- Agronomic: corn, soybeans, wheat
- Additional Plants: native plants
- Animals: bovine
- Animal Production: grazing - rotational, winter forage
- Crop Production: cover crops, no-till
- Education and Training: on-farm/ranch research
- Farm Business Management: whole farm planning
- Production Systems: agroecosystems, holistic management
- Soil Management: soil analysis, soil microbiology, soil quality/health
In the sustainable farming literature, there seems to be a consensus that cover crops and rotational grazing can result in better soil quality, but how long does it take for these practices to show a benefit and what is the best way to measure the differences? Studies tracking crop yield can be unreliable since there are so many factors that influence crop growth, and common measurements of soil quality such as soil organic matter, infiltration, and nutrient content (nitrogen, phosphorus, and potassium) can be slow to detect changes. My hypothesis is that soil microbial life is the first soil attribute to benefit from land use improvements. Diverse vegetation and the addition of nutrients from animal manure can increase the diversity and activity of soil biology, including bacteria and fungi. Until recently, it was difficult to test for soil microbial activity, but two new tests (the Solvita CO2 burst test and the Solvita soil life test) are now on the market that collect the CO2 given off by the respiration of soil microbes and record the amount as a color change on a specially designed gel pad. High levels of soil respiration are closely related to the ability of the soil to store and release soil nutrients to plants, so soil respiration can be a good indicator of overall soil health. I propose to add both grazed (site 1) and ungrazed (site 2) cover crops into a conventional corn/soybeans rotation and compare soil respiration and traditional soil quality tests across three additional land uses: a conventional corn/soybean field with winter fallow (site 3), a field with a long history of cover crops, seasonal grazing, and no-till corn/soybeans (site 4), and a grazed perennial grass pasture (site 5), as a control. Quantifiable short-term benefits are necessary to convince more farmers to implement cover crops and grazing on crop land. Additionally, a better understanding of soil function could help reduce the amount of excess fertilizer spread on crop ground, thereby benefiting water quality.
Project objectives from proposal:
In the time period between summer, 2013 and spring, 2015 I will run soil tests six times: summer, fall, and spring for each of the two years. During each sample season, I will visit all five test sites and study three soil samples at each site.

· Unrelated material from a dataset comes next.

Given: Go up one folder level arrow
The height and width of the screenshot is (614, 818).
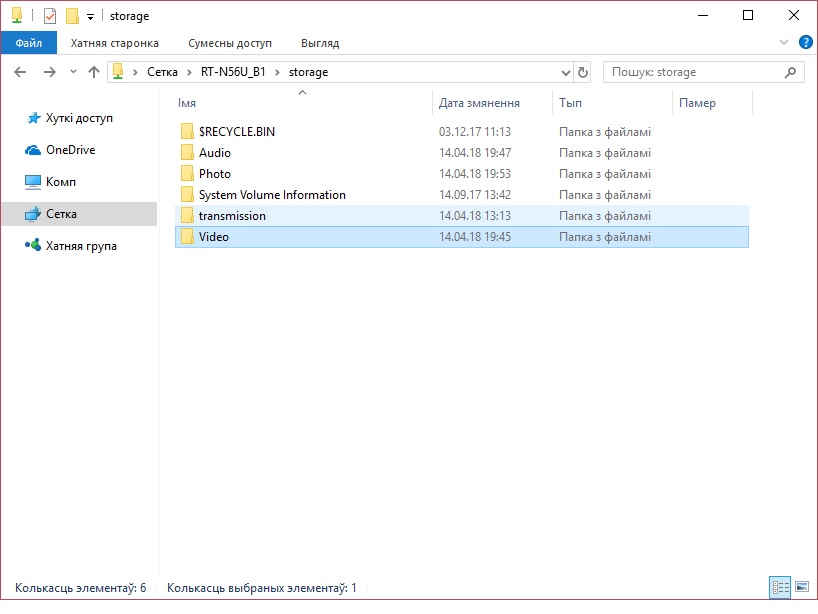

Using the USDA soil test kit, I will investigate soil quality through measurements of soil nitrates, phosphorus, potassium, water infiltration rate, soil aggregate stability, compaction, and pH. I will also count the number of earthworms in a volume of soil as a measure of soil health. Soil organic matter will be tested with the loss on ignition method at the University of Kansas soil testing lab. Finally, I will collect soil samples for the Solvita CO2 burst test to characterize microbial activity at each site. These samples will be dried in the oven and then rewetted with distilled water to uniformly activate soil microbes. After the designated wait time, the color change of the CO2-reacting gel pad will be read with a colorimeter. I will keep all of this data in a spreadsheet and produce graphs and analysis of each measurement at the conclusion of the study.
With the results of this study I hope to answer the following questions:
1. What is the best way to characterize soil quality and soil health?
2. Is the Solvita CO2 burst test (and the producers version, the Solvita soil life test) useful in tracking soil health changes with land use?
3. Assuming that cover crops and rotational grazing can both benefit soil quality, how long does it take to see measurable differences: one season, one year, two years, or only after many years?